Item position entries:
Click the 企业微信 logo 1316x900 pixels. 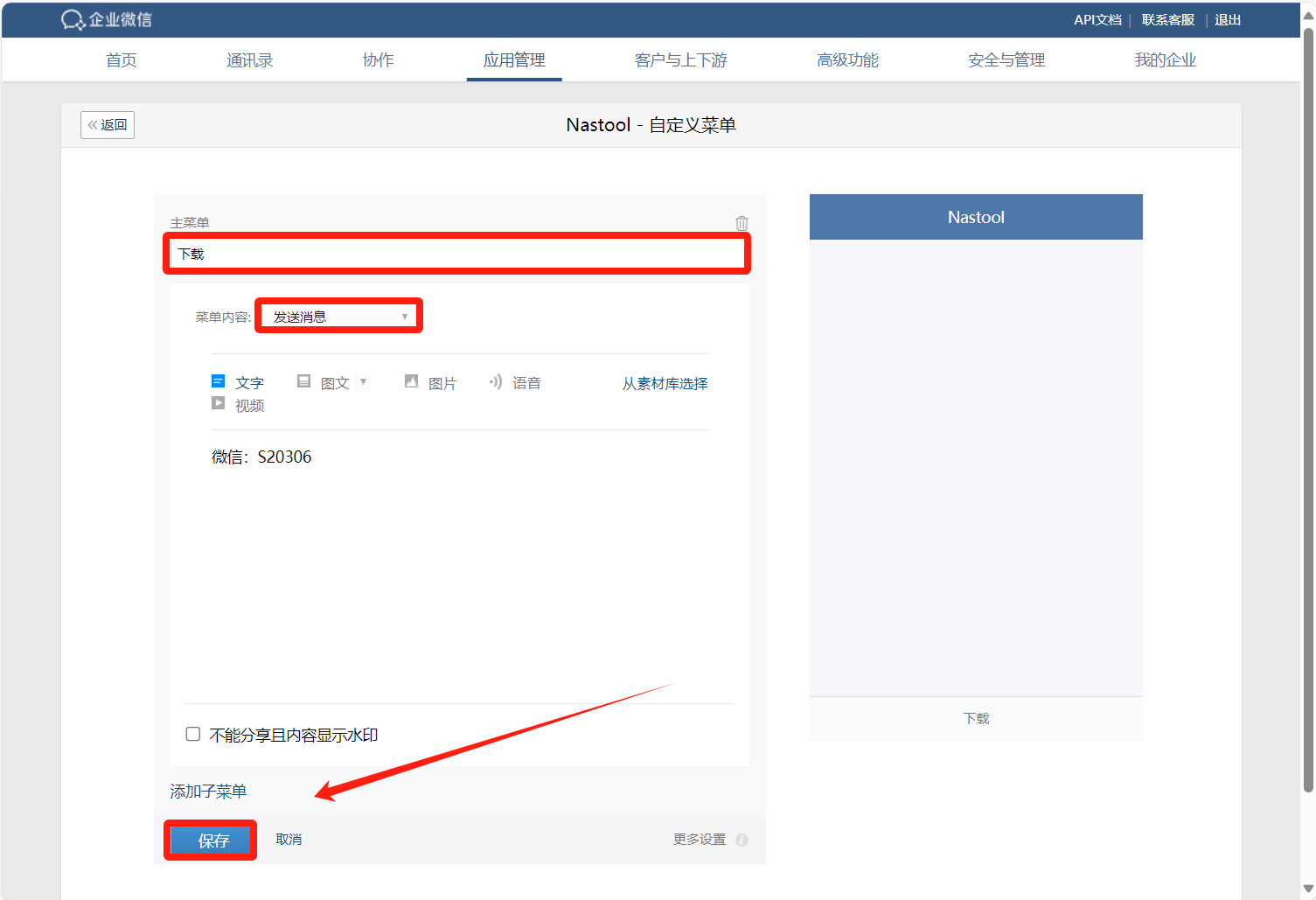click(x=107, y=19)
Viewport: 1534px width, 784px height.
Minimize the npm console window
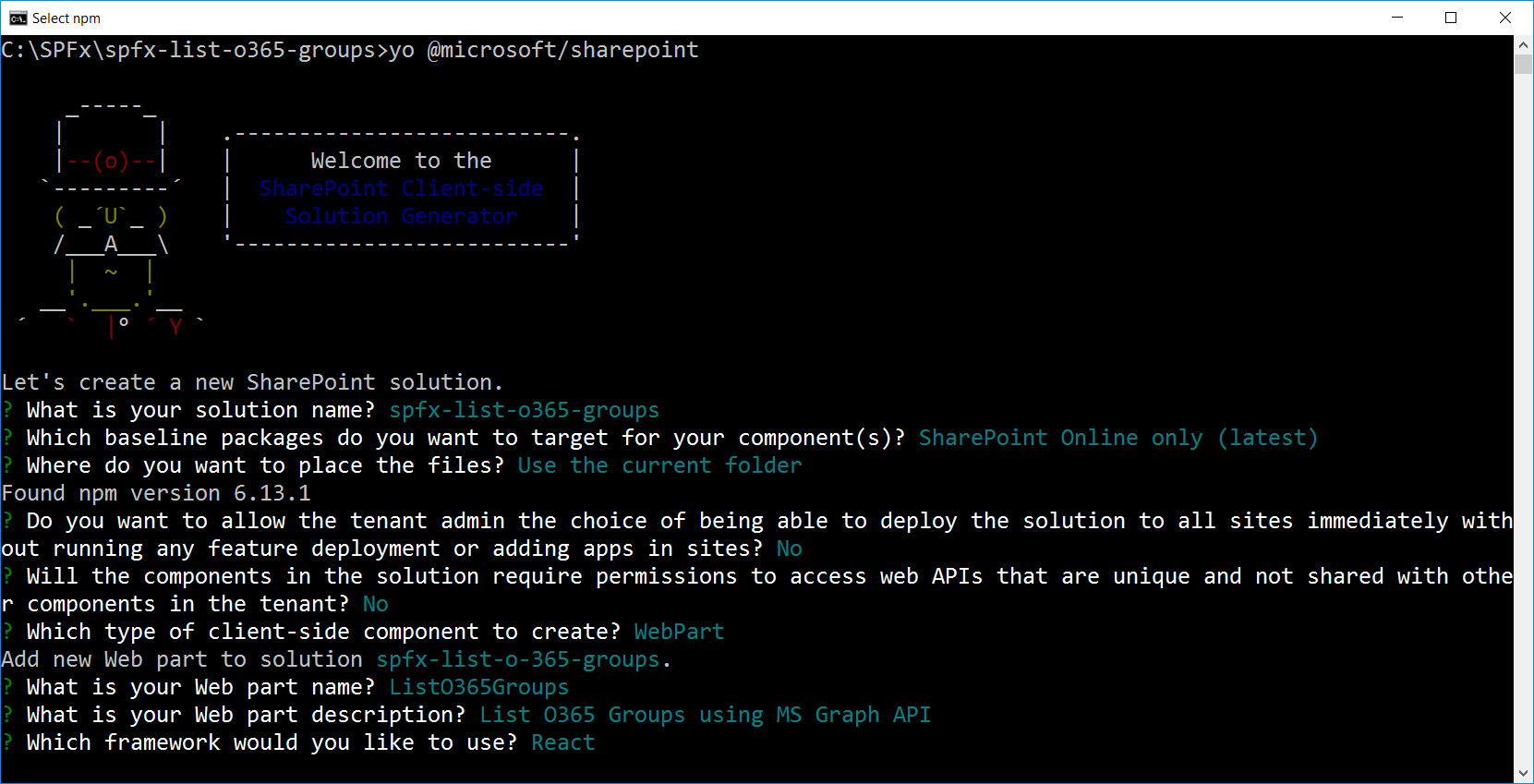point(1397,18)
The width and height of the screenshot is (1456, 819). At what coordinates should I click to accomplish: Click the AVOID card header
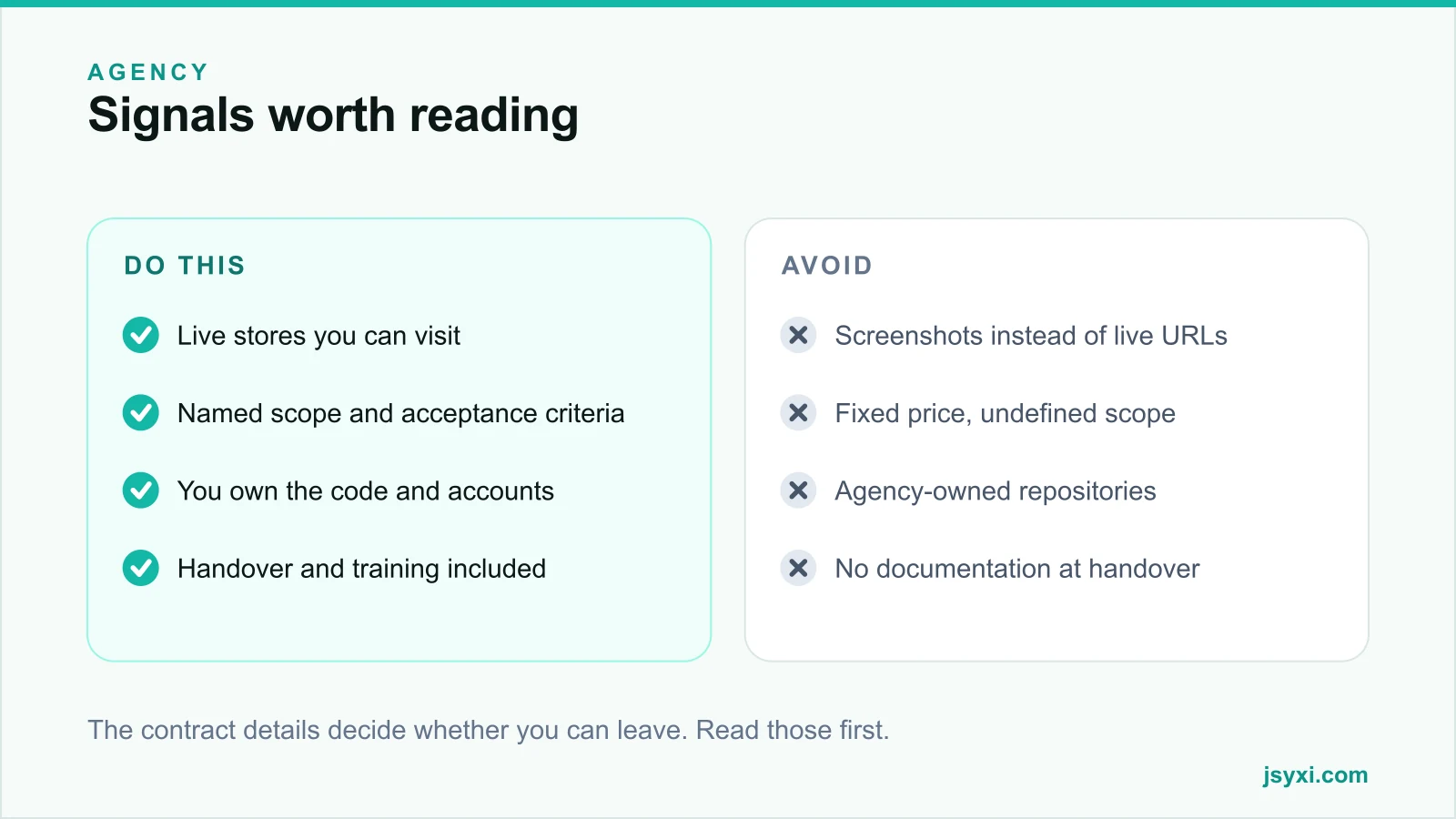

[TASK TO COMPLETE] Give the data as a Markdown table with the columns "No." and "Line," starting with the line containing "Viewport: 1534px width, 784px height." and continuing through the end of the data. Skip blank lines and leave out the pictures.

[WRITTEN ANSWER]
| No. | Line |
|---|---|
| 1 | Viewport: 1534px width, 784px height. |
| 2 | Minimize the npm console window |
| 3 | point(1397,18) |
| 4 | The width and height of the screenshot is (1456, 819). At what coordinates should I click to accomplish: Click the AVOID card header |